1st Stage: Focus fusion powered ground lifter like WhiteKnightTwo.

2nd Stage: Conventional hybrid rocket motor powered sub-orbit vehicle like SpaceShipTwo.

3rd Stage: Focus fusion powered VASIMIR orbit escape vehicle.

With the two bodies of a WhiteKnightTwo we don’t even have to shield the reactors that much, giving r^-2 of neutron density. Then on the other hand you can’t take tourists up there on that second body…

One important thing here: Don’t get the misconception that we need conventional kerosine powered turbines for atmospheric plane travel. The high-velocity and high-temperature of kerosine powered turbines are actually a engineering problem for normal (sub-supersonic) modern air travel, in addition to their vibration.

Modern jet engines use the high burning temperature only for efficiently burning fuel which drives the high pressure turbine. Then a gearbox reduces the velocity and drives the main fan, see high-bypass turbofan. So today’s design trades velocity with throughput, that’s why modern jet engines get bigger and bigger fans (diameter increases).

Focus fusion will make electric powered intercontinental air travel very economic. There’s not even a reason to refill the fuel, so traveling from Europe to New Zealand (half the Earth’s circumference) without an intermediate stop is easily possible.

This implies that we don’t need to convert electricity using steam powered generators, but can use something like Powerchips for converting heat into electricity. A flying steam engine might pose a problem here, but it’s still a viable option for ground-based operation.

For more info about electric powered aeroplanes see SkySpark, Next Generation More-Electric Aircraft: A Potential Application for HTS Superconductors, and search the web for aeroplane superconducting electric turbine. Why superconducting? Because they need 3 times less mass than normal electric engines. Mostly the superconducting option is inspected, because the hydrogen is chilled anyway. Just as a start of discussion.

Does VASIMR have enough thrust to act as a third stage in that manner?  Could it go from suborbital to orbital?

Ok, you’re right. This should read LEO then. So the second stage needs to ascent from about 14km (WhiteKnightTwo) to 160km (LEO), and not just 100km (Kármán line) like SpaceShipTwo.

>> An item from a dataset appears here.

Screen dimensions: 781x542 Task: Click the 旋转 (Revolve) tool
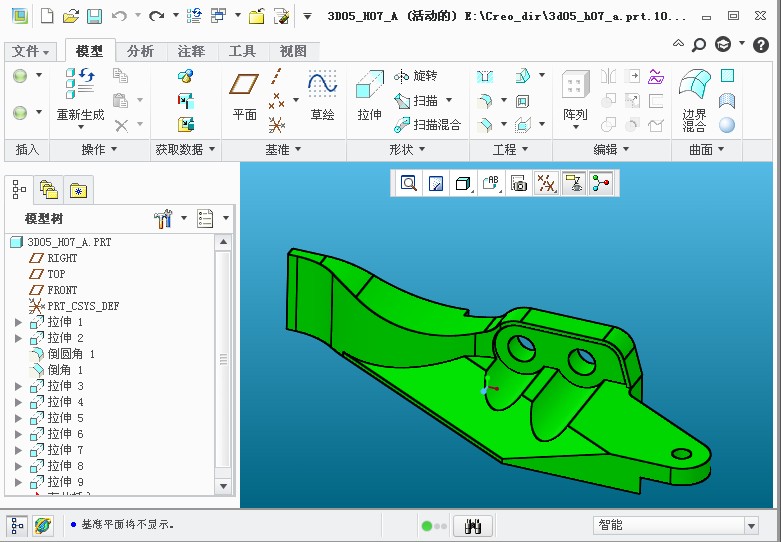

But they’re both arbitrary definitions. So somewhat between that.

You may not even need the VASMIR engine. If designed properly, you may be able to use the ion beam coming out of the focus fusion device directly for thrust. Of course there would be numerous engineering difficulties to build this, but in space’s vacuum it may work very well.

The main problem of getting in space (LEO, at least) is not reaching a certain altitude, it’s reaching a certain velocity (about 7 km/sec) and once you are above an altitude where wings provide lift, you have accelerate to orbital speed within a given time with a given minimal acceleration or else you will simply fall back to Earth.

All non-chemical methods of thrust (including those hypothetical focus fusion powered ones) appear to fall short of that goal because of lack of raw thrust. That’s why I propose a vehicle with a conventional rocket upper stage (LOX-LH2 as NASA would do or a much cheaper hybrid rocket as private organisations are proposing.) That upper stage is much smaller than any single stage solution and may be re-usable.

Once you are in LEO, things are different. Motors like VASIMR or direct focus fusion beam can be used to get away from Earth and roam around the solar system.

Anyone wishing to gain some hands-on experience with spaceflight, I can recommend the ORBITER software simulator on http://orbit.medphys.ucl.ac.uk/

And the best of all is that this form of spaceflight is VERY cheap: Cost is ZERO dollars. Give it a try and find out how spaceflight REALLY works!

belbear42 - 08 November 2009 09:07 PM

The main problem of getting in space (LEO, at least) is not reaching a certain altitude, it’s reaching a certain velocity (about 7 km/sec) and once you are above an altitude where wings provide lift, you have accelerate to orbital speed within a given time with a given minimal acceleration or else you will simply fall back to Earth.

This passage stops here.